2007-10-01

Accessibility is the killer mashup/webos application

After watching Douglas Crockford (of Yahoo and JavaScript fame) plea for Google, Microsoft, and others to participate in a mashup summit and reading some of the feedback around the web, I realized the critical application use-case is still missing.

Someone in the Q&A brought up a good example of a mashup implemented today in an undesirable method due to security reasons: Facebook accessing your GMail/MSN/... contacts to request more members. Contact sharing between applications is an excellent use-case for mashups, but I don't see it as a driving application. Certainly it gets to the heart of Crockford's talk: security is an excellent application for the Google Gears WorkerPools. If you are like me, you'll still be left thinking about how everyday web consumers will be motivated to download Gears, instead of walking down the questionable path of simply giving applications like Facebook access to all of your potentially private information.

Mashups are the most interesting innovation in software development in decades. Unfortunately, the browser's security model did not anticipate this development, so mashups are not safe if there is any confidential information in the page. Since virtually every page has at least some confidential information in it, this is a big problem. Google Gears may lead to the solution.

- _DATA EXCERPTS_
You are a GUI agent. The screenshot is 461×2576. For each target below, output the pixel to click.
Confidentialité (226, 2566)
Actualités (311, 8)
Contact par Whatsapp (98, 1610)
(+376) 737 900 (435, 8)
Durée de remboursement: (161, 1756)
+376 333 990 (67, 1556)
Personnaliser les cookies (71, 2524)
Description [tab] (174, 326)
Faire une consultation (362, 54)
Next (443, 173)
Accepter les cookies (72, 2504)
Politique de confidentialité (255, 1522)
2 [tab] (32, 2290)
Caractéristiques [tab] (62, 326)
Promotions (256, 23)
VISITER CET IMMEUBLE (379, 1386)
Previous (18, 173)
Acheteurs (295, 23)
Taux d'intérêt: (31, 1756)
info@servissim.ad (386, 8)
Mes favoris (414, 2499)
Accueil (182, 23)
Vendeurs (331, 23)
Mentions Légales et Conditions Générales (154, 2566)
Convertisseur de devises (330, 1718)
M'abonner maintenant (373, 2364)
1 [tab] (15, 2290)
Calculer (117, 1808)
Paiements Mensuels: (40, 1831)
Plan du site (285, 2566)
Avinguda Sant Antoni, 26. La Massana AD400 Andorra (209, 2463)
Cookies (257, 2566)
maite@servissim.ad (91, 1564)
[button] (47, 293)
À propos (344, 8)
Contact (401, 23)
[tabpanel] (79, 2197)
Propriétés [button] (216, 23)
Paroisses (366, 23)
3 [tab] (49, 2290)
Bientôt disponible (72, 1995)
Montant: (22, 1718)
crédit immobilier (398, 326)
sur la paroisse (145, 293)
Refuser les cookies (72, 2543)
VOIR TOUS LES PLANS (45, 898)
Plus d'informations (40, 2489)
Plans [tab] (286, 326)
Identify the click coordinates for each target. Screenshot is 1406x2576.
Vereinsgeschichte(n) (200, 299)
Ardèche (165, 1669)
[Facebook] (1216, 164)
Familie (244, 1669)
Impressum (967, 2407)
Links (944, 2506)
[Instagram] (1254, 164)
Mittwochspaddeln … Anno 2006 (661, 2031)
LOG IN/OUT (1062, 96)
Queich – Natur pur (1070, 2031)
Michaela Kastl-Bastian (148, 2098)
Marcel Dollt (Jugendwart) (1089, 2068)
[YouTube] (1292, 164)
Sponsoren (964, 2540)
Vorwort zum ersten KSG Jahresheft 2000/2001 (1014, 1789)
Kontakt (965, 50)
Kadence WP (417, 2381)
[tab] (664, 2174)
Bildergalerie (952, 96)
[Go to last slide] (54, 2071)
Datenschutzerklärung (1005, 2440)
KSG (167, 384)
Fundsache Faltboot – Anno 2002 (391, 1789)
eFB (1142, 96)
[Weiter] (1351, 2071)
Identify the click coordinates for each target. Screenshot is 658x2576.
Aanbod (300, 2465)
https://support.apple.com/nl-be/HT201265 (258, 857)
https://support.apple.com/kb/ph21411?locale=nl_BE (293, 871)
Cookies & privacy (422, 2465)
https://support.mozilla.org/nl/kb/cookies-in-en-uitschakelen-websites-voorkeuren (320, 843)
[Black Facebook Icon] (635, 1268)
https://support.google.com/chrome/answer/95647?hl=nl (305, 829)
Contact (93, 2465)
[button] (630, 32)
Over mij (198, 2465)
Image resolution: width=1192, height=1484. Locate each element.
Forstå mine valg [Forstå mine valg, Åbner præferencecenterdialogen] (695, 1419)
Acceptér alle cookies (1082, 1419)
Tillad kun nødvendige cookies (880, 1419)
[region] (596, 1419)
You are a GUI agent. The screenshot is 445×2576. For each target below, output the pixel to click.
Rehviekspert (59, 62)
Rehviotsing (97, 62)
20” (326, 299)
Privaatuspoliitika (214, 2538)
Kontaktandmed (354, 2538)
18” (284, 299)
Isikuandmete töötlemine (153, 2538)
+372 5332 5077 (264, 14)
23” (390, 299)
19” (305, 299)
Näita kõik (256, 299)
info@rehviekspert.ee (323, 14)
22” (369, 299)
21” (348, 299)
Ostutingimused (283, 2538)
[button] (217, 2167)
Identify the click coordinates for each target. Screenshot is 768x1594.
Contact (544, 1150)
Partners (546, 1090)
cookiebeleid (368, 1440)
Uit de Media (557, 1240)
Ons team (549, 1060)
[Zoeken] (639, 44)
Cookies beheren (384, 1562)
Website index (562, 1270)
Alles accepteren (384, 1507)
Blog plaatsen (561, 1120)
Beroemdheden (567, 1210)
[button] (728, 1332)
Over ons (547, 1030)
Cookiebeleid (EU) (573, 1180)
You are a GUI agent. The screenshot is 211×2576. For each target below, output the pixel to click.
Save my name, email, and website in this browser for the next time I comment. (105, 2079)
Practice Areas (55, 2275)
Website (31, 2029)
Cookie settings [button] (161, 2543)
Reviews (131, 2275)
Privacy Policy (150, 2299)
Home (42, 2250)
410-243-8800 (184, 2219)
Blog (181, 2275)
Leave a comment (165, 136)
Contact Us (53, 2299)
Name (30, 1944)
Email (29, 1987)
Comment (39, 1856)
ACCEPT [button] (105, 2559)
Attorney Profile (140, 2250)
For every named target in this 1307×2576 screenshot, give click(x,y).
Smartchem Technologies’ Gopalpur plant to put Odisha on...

- _EXERCISE REQUIREMENTS_
In the post on mashups and accessibility, what example was raised in the Q&A of a mashup that is done today in an undesirable way because of security?

- _EXERCISE OUTPUT_
Facebook accessing your GMail/MSN/... contacts to request more members.